For years LAPP has described the value you receive from paying into a workplace pension that provides a secure income throughout your retirement life. We've also shared the value the Plan delivers to contributing employers, through the direct benefits of improved recruitment, retention, and workplace planning.
New research released by the Canadian Centre for Economic Analysis (CANCEA) confirms that Defined Benefit (DB) pensions also contribute significantly to the provincial economy, providing value to all Albertans and directly benefitting our local communities.
The economic research was commissioned by LAPP, the Public Service Pension Plan (PSPP), the Alberta Teachers' Retirement Fund (ATRF), and the Special Forces Pension Plan (SFPP), to see exactly what impact these four plans, their investments, and their members and retirees have on the Alberta economy each year. How many jobs are created? How much money do their members and retirees contribute back into the economy? How much do they pay in taxes?
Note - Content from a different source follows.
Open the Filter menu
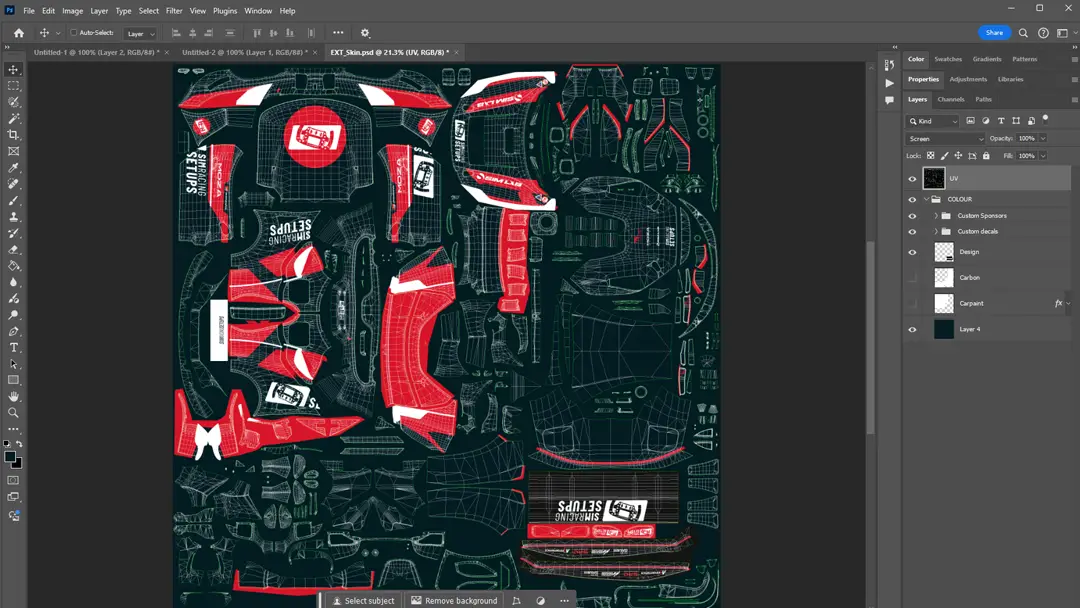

What percentage of the annual provincial GDP results from these plans?
The final report shows that these four pension plans and their 401,500 active, retired, and deferred members contributed more than $4.8 billion to Alberta’s economy last year.
The plans supported over 43,700 local jobs and over $2.2 billion in local wages across the province, covering the full range of industry sectors such as healthcare, manufacturing, finance, retail, accommodations, and the food supply chain.
Over 504,000 Albertans benefitted in total, with the plans also directly supporting nearly 40,000 households, including 2,900 lone-parent households and over 19,400 households with children.
The four plans have investments worth over $2.5 billion in nearly 100 communities across Alberta, including office space, apartment buildings, industrial buildings, shopping malls, and utilities such as natural gas supplying over 82,000 households in 90 communities.
With pension payments of $3.1 billion in 2021, representing 27% of all provincial retirement income, the Defined Benefit (DB) retirees from these four plans alone contributed $1 billion toward corporate, income, and consumption government tax revenue. One-fifth (20%) of all created employment and pension spending was outside the major urban centres.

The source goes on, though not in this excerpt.